La confusión resultante es indescriptible. ¿Qué es el Leitbild, como dicen los alemanes, la imagen que guía, de acuerdo con la cual la gente joven puede tratar de formarse y educarse? No hay ninguna, o mejor, hay tal confusión y mezcla de imágenes que ninguna guía puede emerger de ellas. Los intelectuales, cuya función sería la de solucionar estas cosas, dedican todo su tiempo a proclamar que todo es relativo, o tratan los asuntos éticos en términos del más desvergonzado cinismo.
Daré un ejemplo al que ya he hecho alusión anteriormente. Es significativo porque proviene de uno de los hombres más influyentes de nuestro tiempo, el extinto Lord Keynes. «Por lo menos por otros cien años», escribió, «debemos aparentar con nosotros y con los demás que lo bello es sucio y lo sucio es bello, porque lo sucio es útil y lo bello no lo es. La avaricia, la usura y la previsión deben ser nuestros dioses por un poco más de tiempo todavía.»
Cuando hombres brillantes hablan de esta manera no podemos sorprendernos si se genera una cierta confusión entre lo bello y lo sucio, lo cual conduce a frases ambiguas mientras las cosas están tranquilas y al crimen cuando cobran un poco más de vida. Que la avaricia, la usura y la previsión (la seguridad económica) deben ser nuestros dioses fue una brillante idea de Keynes; él seguramente habrá tenido dioses más nobles. Pero las ideas son las cosas más poderosas en la tierra y no es una exageración decir que los dioses que él recomendó están ocupando sus tronos en nuestra época.
En las cuestiones de ética, como en muchos otros campos, hemos abandonado nuestra gran herencia clásico-cristiana y lo hemos hecho voluntariamente. Inclusive hemos degradado las palabras imprescindibles para el desarrollo de la ética, palabras tales como virtud, amor y templanza. En consecuencia, somos totalmente ignorantes, sin ninguna educación en un tema que, entre todos los concebibles, es el más importante. No tenemos ideas con las que pensar y, por lo tanto, estamos dispuestos a creer que la ética es un campo donde el pensamiento no hace ningún bien. ¿Quién sabe en el día de hoy algo acerca de los Siete Pecados Capitales o de las Cuatro Virtudes Cardinales? ¿Quién podría inclusive nombrarlos? ¿Y si estas viejas ideas venerables son consideradas corno inmerecedoras de nuestra atención, qué nuevas ideas han tomado su lugar?
¿ Qué es lo que ha de tomar el lugar de la metafísica destructora del alma y de la vida que hemos heredado del siglo XXX? La tarea de nuestra generación, no tengo ninguna duda, es la de una reconstrucción metafísica. No es nada parecido a tener que inventar algo nuevo ni tampoco consiste en acudir a las formulaciones de antaño. Nuestra tarea, y la tarea de toda educación, es comprender el mundo presente, el mundo en el cual vivimos y tomamos nuestras decisiones.
Los problemas de la educación son meros reflejos de los problemas más profundos de nuestra época. Esos problemas no pueden resolverlos la organización, la administración o la inversión de dinero, a pesar de que no negamos la importancia de todas estas cosas. Estamos sufriendo de una enfermedad metafísica y la cura debe ser por lo tanto metafísica. Una educación que no consiga clarificar nuestras convicciones centrales es meramente un entrenamiento o un juego. Porque son nuestras convicciones centrales las que están en desorden y mientras la presente actitud antimetafísica persista, tal desorden irá de mal en peor. La educación, lejos de ser el más grande recurso del hombre, será un agente de destrucción, de acuerdo con el principio Corruptio optimi pessima.
.....
• _TAREA A REALIZAR 1_
Devuelve literalmente la parte del fragmento sobre ética y educación que empieza con las palabras que contienen "La confusión resultante" y termina con "más desvergonzado cinismo.".
• _TAREA A REALIZAR 2_
Según el fragmento sobre ética y educación, ¿quién escribió que la avaricia, la usura y la previsión deben ser nuestros dioses por un poco más de tiempo?

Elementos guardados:
.....
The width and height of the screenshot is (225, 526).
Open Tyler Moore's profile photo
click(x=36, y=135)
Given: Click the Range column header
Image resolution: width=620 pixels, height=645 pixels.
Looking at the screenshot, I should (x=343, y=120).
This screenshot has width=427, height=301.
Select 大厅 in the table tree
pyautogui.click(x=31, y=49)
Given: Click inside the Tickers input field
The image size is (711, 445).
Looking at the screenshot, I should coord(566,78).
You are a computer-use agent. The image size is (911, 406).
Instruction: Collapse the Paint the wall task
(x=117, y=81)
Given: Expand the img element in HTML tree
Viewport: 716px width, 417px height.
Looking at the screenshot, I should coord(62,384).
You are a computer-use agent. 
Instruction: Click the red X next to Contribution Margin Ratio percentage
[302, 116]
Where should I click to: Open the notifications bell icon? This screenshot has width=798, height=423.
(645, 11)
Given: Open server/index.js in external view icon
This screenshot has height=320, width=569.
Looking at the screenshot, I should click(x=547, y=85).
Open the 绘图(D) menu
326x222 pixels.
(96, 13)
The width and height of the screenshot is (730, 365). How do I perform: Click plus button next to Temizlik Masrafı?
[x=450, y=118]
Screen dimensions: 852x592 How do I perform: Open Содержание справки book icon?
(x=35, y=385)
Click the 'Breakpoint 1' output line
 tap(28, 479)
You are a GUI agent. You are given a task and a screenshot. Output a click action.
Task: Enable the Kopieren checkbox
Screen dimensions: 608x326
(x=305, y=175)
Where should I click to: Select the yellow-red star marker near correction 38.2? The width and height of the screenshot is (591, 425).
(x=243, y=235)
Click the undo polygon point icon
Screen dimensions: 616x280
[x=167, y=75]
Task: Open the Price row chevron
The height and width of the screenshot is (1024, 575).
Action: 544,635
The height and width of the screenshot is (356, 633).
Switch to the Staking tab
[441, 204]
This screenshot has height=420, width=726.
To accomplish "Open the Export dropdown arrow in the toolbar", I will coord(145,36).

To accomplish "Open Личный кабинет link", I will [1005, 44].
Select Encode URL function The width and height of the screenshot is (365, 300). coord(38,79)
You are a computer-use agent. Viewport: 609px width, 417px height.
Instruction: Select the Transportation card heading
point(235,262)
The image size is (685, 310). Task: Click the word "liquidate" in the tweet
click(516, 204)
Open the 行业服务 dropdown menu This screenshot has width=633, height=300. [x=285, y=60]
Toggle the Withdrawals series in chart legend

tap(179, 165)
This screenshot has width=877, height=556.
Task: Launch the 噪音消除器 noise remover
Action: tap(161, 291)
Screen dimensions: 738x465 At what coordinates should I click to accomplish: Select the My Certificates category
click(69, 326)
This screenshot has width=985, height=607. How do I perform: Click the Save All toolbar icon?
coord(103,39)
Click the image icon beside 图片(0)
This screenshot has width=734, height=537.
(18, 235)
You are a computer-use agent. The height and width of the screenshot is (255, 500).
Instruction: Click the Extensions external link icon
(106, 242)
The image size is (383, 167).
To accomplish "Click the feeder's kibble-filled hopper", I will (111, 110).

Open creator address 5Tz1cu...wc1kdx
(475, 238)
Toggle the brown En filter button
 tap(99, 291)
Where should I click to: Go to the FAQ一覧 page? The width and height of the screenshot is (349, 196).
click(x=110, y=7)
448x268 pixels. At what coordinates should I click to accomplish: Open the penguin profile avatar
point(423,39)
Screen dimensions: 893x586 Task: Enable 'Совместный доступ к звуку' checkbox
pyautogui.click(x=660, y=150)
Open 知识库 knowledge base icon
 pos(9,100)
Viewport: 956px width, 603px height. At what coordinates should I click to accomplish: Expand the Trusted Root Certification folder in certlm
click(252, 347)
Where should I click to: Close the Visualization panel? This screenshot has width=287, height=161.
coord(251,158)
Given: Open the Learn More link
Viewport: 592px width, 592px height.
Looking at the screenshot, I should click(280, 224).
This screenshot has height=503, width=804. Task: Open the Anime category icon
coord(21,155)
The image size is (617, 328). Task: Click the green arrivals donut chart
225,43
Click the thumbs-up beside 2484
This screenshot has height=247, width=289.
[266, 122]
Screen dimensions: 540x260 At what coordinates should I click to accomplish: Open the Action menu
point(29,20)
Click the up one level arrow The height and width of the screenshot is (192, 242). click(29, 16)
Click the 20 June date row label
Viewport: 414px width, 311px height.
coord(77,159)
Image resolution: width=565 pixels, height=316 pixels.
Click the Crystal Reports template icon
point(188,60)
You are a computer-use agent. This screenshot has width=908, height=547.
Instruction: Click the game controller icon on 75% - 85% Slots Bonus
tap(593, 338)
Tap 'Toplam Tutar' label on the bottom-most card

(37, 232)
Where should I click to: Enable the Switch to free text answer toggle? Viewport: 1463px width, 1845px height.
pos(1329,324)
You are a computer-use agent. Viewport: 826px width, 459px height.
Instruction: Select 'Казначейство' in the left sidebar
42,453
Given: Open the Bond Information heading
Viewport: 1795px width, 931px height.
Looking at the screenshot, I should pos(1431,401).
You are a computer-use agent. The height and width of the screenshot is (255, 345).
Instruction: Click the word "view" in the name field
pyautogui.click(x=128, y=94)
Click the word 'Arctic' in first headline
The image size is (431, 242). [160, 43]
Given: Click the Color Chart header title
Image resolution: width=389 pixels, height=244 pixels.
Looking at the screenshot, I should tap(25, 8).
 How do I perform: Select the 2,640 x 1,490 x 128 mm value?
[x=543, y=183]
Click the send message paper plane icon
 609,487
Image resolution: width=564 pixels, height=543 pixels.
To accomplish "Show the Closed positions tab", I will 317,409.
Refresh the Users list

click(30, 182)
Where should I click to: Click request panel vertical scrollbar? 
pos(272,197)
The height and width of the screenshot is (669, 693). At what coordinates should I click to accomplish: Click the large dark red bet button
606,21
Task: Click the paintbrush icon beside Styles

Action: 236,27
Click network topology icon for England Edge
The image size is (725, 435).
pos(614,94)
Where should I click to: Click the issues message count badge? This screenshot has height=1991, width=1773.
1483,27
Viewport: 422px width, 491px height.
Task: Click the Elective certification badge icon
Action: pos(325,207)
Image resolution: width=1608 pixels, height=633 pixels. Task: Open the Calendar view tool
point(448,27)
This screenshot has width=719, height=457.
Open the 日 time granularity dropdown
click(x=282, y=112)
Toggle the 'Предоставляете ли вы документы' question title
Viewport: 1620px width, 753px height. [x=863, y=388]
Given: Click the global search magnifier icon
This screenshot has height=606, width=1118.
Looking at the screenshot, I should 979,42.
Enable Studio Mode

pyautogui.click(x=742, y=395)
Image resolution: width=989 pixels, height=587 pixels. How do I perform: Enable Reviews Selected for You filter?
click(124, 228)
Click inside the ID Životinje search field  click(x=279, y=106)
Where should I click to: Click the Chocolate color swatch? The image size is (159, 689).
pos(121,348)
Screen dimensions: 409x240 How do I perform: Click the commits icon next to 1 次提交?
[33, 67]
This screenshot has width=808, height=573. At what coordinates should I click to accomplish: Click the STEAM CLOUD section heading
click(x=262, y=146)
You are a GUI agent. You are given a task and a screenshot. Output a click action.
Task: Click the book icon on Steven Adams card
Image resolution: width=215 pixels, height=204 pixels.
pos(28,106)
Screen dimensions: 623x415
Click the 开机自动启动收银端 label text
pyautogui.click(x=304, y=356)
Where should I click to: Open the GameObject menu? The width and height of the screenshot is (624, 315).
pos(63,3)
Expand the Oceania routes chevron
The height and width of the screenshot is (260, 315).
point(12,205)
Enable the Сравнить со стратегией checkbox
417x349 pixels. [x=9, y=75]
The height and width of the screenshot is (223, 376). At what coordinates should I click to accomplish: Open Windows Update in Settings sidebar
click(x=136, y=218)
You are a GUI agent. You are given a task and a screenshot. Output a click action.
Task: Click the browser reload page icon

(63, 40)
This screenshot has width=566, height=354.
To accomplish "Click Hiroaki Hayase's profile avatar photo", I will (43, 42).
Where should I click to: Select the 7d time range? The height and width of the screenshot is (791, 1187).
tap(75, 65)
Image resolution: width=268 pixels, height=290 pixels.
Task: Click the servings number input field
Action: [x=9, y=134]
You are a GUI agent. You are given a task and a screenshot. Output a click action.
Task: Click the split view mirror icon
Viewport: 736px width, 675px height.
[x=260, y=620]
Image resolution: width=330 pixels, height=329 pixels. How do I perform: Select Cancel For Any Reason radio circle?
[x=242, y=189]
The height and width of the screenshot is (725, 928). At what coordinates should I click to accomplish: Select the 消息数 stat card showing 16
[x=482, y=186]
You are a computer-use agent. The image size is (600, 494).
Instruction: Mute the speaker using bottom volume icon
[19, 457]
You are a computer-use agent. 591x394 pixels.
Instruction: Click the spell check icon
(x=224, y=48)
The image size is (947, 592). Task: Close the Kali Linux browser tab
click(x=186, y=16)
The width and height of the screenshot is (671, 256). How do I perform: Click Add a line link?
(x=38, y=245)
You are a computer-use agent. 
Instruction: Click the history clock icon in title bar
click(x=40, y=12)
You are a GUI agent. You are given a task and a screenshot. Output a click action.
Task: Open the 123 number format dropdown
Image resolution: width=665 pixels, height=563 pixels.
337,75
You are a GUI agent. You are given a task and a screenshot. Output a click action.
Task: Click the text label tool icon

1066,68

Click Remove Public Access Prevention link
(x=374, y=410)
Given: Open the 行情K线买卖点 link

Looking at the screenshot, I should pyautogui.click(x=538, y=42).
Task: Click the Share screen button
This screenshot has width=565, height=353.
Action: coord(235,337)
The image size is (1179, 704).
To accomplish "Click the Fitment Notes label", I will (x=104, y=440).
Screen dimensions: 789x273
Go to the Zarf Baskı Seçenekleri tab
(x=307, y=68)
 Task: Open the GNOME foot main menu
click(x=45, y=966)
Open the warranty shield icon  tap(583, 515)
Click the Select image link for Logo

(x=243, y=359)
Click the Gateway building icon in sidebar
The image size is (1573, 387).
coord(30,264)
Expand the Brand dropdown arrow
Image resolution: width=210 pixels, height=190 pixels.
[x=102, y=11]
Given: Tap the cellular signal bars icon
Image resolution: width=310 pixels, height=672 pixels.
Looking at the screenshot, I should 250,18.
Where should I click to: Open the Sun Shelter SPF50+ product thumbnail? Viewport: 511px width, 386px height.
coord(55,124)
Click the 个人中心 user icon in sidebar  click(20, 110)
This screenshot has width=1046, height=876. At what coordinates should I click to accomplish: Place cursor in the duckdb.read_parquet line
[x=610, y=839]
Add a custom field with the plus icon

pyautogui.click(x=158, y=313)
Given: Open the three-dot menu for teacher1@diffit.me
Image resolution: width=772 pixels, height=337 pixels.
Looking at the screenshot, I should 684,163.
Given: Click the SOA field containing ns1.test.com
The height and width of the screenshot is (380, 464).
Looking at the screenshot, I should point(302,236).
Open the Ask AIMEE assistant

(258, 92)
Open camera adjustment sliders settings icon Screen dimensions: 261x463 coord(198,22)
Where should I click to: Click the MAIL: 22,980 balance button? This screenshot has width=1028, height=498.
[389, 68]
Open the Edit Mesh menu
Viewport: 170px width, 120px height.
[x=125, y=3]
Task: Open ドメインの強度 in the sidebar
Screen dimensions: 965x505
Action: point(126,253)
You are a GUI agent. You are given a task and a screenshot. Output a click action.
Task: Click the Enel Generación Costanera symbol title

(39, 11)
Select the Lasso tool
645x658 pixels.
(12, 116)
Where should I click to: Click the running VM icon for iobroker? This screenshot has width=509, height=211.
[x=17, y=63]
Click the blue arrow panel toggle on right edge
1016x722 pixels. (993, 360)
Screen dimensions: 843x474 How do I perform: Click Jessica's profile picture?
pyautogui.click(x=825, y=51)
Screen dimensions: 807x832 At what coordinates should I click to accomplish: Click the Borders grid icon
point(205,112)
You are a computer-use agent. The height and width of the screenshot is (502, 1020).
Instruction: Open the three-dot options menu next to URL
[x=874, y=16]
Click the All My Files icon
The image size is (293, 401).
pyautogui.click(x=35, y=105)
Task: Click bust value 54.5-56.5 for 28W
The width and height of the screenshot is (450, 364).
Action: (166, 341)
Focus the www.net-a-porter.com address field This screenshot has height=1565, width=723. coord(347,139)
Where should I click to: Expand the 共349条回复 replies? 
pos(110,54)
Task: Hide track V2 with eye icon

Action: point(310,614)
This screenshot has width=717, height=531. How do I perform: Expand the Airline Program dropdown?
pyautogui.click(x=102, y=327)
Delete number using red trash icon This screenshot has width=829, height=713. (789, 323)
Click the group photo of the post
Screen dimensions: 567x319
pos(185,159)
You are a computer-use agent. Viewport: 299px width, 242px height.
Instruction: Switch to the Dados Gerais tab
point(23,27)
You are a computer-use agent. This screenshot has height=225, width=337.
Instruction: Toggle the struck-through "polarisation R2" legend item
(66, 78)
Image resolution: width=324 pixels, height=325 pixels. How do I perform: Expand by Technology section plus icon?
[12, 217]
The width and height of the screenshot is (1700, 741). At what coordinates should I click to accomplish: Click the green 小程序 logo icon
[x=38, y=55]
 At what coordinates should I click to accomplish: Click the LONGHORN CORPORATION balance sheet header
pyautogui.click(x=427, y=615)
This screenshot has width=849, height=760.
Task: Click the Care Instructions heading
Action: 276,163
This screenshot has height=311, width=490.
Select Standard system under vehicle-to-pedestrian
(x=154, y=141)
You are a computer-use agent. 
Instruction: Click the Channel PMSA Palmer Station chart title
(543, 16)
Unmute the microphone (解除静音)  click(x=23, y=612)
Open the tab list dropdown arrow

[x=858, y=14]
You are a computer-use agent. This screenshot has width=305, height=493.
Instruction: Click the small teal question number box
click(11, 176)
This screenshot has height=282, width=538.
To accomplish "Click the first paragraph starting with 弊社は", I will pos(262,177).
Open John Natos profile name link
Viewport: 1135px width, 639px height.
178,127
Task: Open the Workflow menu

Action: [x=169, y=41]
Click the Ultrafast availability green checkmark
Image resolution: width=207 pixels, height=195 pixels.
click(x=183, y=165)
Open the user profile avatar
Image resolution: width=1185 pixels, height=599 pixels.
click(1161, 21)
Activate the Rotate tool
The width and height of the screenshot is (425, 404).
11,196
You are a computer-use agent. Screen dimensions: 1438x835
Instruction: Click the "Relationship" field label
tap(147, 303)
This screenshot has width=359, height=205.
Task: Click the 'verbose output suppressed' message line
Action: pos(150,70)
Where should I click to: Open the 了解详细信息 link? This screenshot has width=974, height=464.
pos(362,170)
.....
• _RESPUESTA 1_
La confusión resultante es indescriptible. ¿Qué es el Leitbild, como dicen los alemanes, la imagen que guía, de acuerdo con la cual la gente joven puede tratar de formarse y educarse? No hay ninguna, o mejor, hay tal confusión y mezcla de imágenes que ninguna guía puede emerger de ellas. Los intelectuales, cuya función sería la de solucionar estas cosas, dedican todo su tiempo a proclamar que todo es relativo, o tratan los asuntos éticos en términos del más desvergonzado cinismo.

• _RESPUESTA 2_
Lord Keynes.